# [YOUR INSTRUCTIONS]
In the listing below, print exactly the lines between the line holding "Where should I click to: Click the mail" and the line holding "Expand Copilot settings section", inclusive, and no more.

# [INFORMATION SUPPLIED]

——————————

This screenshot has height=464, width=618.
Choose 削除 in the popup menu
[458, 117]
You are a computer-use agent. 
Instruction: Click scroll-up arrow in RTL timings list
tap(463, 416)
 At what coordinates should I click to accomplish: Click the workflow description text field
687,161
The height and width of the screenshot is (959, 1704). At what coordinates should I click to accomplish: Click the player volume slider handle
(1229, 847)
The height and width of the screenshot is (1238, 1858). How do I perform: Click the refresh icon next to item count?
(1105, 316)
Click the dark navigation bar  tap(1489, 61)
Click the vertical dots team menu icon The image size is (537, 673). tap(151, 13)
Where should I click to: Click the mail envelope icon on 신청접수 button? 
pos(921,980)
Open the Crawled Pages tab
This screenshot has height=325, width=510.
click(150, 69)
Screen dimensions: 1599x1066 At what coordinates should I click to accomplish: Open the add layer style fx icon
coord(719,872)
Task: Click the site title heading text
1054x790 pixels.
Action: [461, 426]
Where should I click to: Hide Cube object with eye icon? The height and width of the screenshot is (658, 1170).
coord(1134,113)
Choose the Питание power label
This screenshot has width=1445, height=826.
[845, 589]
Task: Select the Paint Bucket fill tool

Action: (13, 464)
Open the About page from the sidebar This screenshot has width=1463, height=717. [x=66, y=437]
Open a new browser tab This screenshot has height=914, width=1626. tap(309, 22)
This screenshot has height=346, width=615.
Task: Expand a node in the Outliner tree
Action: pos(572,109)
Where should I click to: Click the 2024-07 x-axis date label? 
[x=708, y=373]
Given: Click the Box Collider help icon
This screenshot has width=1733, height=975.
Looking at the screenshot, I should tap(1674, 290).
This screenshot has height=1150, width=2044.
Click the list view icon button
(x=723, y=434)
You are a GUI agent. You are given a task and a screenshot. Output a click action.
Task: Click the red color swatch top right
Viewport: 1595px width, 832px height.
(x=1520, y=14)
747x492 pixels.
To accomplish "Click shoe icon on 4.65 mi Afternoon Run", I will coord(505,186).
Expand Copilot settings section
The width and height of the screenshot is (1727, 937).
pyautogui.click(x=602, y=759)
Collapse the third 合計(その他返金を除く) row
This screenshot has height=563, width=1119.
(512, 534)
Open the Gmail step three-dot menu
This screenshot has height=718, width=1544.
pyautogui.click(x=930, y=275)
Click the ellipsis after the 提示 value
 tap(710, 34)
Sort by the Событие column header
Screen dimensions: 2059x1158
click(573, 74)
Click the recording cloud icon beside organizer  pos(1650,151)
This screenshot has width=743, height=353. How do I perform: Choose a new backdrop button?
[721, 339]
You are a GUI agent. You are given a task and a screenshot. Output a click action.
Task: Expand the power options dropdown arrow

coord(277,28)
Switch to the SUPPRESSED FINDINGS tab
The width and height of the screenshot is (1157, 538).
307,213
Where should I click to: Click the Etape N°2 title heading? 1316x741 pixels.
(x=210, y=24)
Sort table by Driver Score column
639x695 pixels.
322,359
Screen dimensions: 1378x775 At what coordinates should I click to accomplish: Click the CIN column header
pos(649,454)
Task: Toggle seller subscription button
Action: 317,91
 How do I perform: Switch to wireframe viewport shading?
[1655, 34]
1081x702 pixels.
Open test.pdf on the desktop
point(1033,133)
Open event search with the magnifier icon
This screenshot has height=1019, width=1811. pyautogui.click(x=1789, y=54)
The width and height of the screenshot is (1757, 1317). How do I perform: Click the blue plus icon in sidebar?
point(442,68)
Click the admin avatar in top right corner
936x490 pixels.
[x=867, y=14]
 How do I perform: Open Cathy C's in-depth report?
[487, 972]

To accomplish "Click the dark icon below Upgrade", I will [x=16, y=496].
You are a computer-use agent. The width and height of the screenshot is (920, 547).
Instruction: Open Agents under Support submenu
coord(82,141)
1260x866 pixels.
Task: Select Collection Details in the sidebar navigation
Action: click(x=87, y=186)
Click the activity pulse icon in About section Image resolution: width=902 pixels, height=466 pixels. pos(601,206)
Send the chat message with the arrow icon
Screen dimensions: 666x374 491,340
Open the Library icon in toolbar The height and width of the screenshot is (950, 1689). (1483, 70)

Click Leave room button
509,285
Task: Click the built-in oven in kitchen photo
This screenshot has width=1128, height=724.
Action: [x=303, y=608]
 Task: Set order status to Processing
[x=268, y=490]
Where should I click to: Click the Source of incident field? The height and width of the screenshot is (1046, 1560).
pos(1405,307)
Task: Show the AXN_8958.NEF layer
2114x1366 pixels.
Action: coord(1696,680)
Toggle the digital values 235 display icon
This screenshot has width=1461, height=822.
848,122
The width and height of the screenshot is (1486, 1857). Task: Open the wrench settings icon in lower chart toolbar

——————————

# [RESULT OF THIS EXERCISE]
Where should I click to: Click the mail envelope icon on 신청접수 button? 
pos(921,980)
Open the Crawled Pages tab
This screenshot has height=325, width=510.
click(150, 69)
Screen dimensions: 1599x1066 At what coordinates should I click to accomplish: Open the add layer style fx icon
coord(719,872)
Task: Click the site title heading text
1054x790 pixels.
Action: [461, 426]
Where should I click to: Hide Cube object with eye icon? The height and width of the screenshot is (658, 1170).
coord(1134,113)
Choose the Питание power label
This screenshot has width=1445, height=826.
[845, 589]
Task: Select the Paint Bucket fill tool

Action: (13, 464)
Open the About page from the sidebar This screenshot has width=1463, height=717. [x=66, y=437]
Open a new browser tab This screenshot has height=914, width=1626. tap(309, 22)
This screenshot has height=346, width=615.
Task: Expand a node in the Outliner tree
Action: pos(572,109)
Where should I click to: Click the 2024-07 x-axis date label? 
[x=708, y=373]
Given: Click the Box Collider help icon
This screenshot has width=1733, height=975.
Looking at the screenshot, I should tap(1674, 290).
This screenshot has height=1150, width=2044.
Click the list view icon button
(x=723, y=434)
You are a GUI agent. You are given a task and a screenshot. Output a click action.
Task: Click the red color swatch top right
Viewport: 1595px width, 832px height.
(x=1520, y=14)
747x492 pixels.
To accomplish "Click shoe icon on 4.65 mi Afternoon Run", I will coord(505,186).
Expand Copilot settings section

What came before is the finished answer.